Toyota Motor North America is hitting SEMA hard with 18 cars on the show floor, with emphasis on its two newest models—the all-new 2018 Camry and the recently introduced C-HR crossover. Steve Curtis, Vice President of Media and Market Engagement, hopes this move will help refresh consumer perception of the brand.
“The Camry and C-HR are two all-new vehicles that we’ve introduced this past year,” Curtis says. “We wanted to see just how far we could take them.”
The NASCAR-inspired Camry XSE tunes share Performance mods such as AEM cold air intakes, K&M filters, and StopTech Big Brake kits. They use TRD exhaust, with some variants featuring customized tips. All cars ride on Tein coil-over suspension. Beyond these common modifications, each car features elements reflecting their respective drivers.
Daniel Suarez’ car maintains a near-stock look, with a ghosted number 19 on the fender and customized Rotiform VDA 3-piece forged alloy. Martin Truex Jr.’s car is finished with a protective coat with a satin-black texture. Denny Hamlin’s ride has the stickers and safety harness of a racecar. Kyle Busch’s car has customized aluminum metalwork. Every car has an interior customized with its driver’s logo.
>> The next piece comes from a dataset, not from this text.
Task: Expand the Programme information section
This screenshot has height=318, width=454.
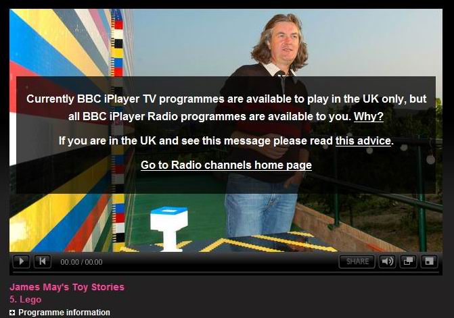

Even among these other outrageous tunes, the Rutledge Wood Camry, designed by the race commentator as part of a partnership with Real Time Automotive Solutions, stands out in its custom metallic paint that combines blue and purple hues. The body work is derived from scan data and the custom panels are formed with 3D printed materials. The sound system got a massive overhaul with huge subwoofers in the back. Wilwood Dynalite brakes with cross-drilled rotors and four-piston forged calipers provide stopping power. A MaganaFlow exhaust replaces the original for a more aggressive sound. The tune rides on Rotiform 3-piece Custom Rose Gold wheels and Megan racing suspension for a lowered look and stiffer ride.
One car is a true outlier even when compared with the entrants in the Battle of the Builds contest: The R-Tuned Toyota C-HR. It throws nearly everything out from the road version of the subcompact crossover (read: tall hatchback) to become a supercar killer. To start, it’ll accelerate to 60 mph in just 2.9 seconds and has enough grip to hold 1.7 g of lateral acceleration. To achieve this, everything about the build is custom, including an intercooler overhaul, a reworked engine with new pistons. The exhaust boasts titanium retainers and sounds wicked, at least for a four-cylinder. The turbocharger churns out 23 PSI of boost and brings overall power output to a whopping 600 hp and 550 lb-ft of torque. Toyota’s team developing the mad crossover has tracked the R-Tuned CH-R 10 times and done a series of twelve road tests.
The aerodynamic elements of the build generate a reported 300 lbs of downforce at 120 mph. The shocks were developed from scratch as well and the brakes use two-piece rotors with floating aluminum clamps. The car set a lap record at Southern California’s Willow Springs on a hot August day with a scorching temperature of 115 degrees. This beast is nearly a complete custom job and is a far cry from the factory model and we hope it gives way to a hotter version of the C-HR as Toyota rolls out more TRD road-going models for the U.S. market.
The winner of the Battle of the Builders contest will be chosen on November 3rd. More importantly, when automakers like Toyota go all-out to create crazier versions of their usual lineup, the enthusiast community wins in the end.